Thus, the establishment of a substrate in the form of a spray or cloud droplets containing at least one nanoparticle, by means of ultrasonic treatment is a gentle and environmentally friendly, allowing you to extend the class of materials from which to form orderly nanostruct the s with high fidelity nanostructures on the substrate. Motion control and droplet deposition the influence of external electric and/or magnetic fields allows you to control the movement and deposition of droplets and, thus, contained nanoparticles bearing an electric charge or magnetic moment. The class of such particles is very wide and includes solutions, suspensions and emulsions of organic and inorganic materials and biological tissues or cultures, including molten metals or semiconductors. The use of electric and/or magnetic fields on drops to control their movement in space clouds and their deposition on the substrate eliminates the use of a mask during formation of the nanostructures, which, in turn, helps to organize the process of forming in one process chamber in one step. The claimed method allows to form a multilayer ordered structure that is made possible with the introduction into the chamber of a substrate coated with a layer of ordered nanostructures for forming the next layer, in this painting the ordering layer of nanostructures may be different. The claimed method can be obtained two-dimensional, three-dimensional ordered structure of various materials.

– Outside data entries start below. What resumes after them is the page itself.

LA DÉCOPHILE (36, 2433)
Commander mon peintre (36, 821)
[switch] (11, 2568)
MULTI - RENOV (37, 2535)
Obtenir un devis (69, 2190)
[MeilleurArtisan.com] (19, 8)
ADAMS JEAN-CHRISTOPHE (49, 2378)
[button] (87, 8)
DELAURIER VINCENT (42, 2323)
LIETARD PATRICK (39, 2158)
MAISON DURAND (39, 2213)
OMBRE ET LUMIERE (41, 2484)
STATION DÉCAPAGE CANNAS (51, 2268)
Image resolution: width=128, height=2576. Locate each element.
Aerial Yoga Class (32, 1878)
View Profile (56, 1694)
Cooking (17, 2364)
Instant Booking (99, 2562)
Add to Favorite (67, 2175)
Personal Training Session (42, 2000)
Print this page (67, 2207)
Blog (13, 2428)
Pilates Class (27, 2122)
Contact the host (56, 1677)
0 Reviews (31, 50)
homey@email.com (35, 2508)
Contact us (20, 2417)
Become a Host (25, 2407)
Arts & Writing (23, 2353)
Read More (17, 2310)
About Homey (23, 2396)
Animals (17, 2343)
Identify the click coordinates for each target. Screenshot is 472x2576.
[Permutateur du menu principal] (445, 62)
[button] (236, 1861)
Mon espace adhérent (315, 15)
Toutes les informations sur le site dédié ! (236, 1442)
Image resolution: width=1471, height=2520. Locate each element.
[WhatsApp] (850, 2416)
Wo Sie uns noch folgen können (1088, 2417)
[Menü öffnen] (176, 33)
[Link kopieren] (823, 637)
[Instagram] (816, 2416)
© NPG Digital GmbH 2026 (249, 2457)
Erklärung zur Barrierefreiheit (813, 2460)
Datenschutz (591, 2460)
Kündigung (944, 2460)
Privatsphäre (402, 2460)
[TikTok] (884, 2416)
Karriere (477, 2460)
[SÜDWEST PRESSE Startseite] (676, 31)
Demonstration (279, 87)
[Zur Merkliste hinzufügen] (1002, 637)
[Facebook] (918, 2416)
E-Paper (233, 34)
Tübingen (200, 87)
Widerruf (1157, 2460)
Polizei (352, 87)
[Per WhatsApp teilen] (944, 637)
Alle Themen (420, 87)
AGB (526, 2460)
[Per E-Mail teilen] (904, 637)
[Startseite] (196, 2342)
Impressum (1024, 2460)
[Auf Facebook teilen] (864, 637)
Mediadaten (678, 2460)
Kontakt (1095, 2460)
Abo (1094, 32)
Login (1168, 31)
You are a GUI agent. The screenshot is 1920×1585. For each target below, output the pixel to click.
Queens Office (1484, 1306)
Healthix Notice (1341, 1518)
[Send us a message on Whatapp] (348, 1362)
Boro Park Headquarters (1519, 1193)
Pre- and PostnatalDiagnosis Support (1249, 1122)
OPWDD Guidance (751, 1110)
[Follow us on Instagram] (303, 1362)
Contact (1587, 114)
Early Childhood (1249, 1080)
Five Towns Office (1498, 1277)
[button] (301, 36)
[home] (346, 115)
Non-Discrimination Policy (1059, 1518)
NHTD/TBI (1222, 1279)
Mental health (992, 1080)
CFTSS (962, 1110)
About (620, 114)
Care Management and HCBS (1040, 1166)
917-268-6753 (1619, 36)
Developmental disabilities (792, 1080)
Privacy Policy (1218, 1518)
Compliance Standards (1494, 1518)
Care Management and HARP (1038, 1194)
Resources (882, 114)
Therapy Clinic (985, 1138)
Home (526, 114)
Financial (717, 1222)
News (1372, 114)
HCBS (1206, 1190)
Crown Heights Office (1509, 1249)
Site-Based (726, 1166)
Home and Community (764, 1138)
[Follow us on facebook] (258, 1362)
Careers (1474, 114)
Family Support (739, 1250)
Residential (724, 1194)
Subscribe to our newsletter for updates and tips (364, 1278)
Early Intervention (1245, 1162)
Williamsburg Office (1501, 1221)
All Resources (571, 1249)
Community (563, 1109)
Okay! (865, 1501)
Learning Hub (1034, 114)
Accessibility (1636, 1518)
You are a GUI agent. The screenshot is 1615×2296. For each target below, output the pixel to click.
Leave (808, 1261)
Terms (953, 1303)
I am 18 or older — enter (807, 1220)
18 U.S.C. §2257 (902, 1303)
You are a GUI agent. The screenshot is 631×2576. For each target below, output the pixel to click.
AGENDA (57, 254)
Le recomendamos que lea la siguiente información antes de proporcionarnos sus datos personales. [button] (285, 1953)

The claimed method of the formation of ordered nanostructures on a substrate allows to obtain Opera ocenie nanostructures with high-fidelity picture of the ordering of the nanoparticles in the structure.
1. The method of formation of ordered nanostructures on a substrate, wherein the substrate and the source substrate containing nanoparticles have with the education space between them, in that space spray the substrate in the form of cloud droplets, each of which contains at least one nanoparticle, and the establishment of a substrate in the form of a diffuse cloud of droplets is realized by means of ultrasound exposure in the placement of the source of ultrasonic influence on substrate with diffuse cloud droplets in the specified space, and motion control in the specified space and droplet deposition on a substrate is performed by exposure to an external electric and/or magnetic fields.
2. The method according to claim 1, characterized in that the source substrate is injected filler.
3. The method according to claim 1, characterized in that the source substrate is injected solid and liquid reagents.
4. The method according to claim 1, characterized in that the formation of ordered nanostructures on a substrate is carried out in vacuum conditions.
5. The method according to claim 1, characterized in that the source substrate injected liquid or solid reagents.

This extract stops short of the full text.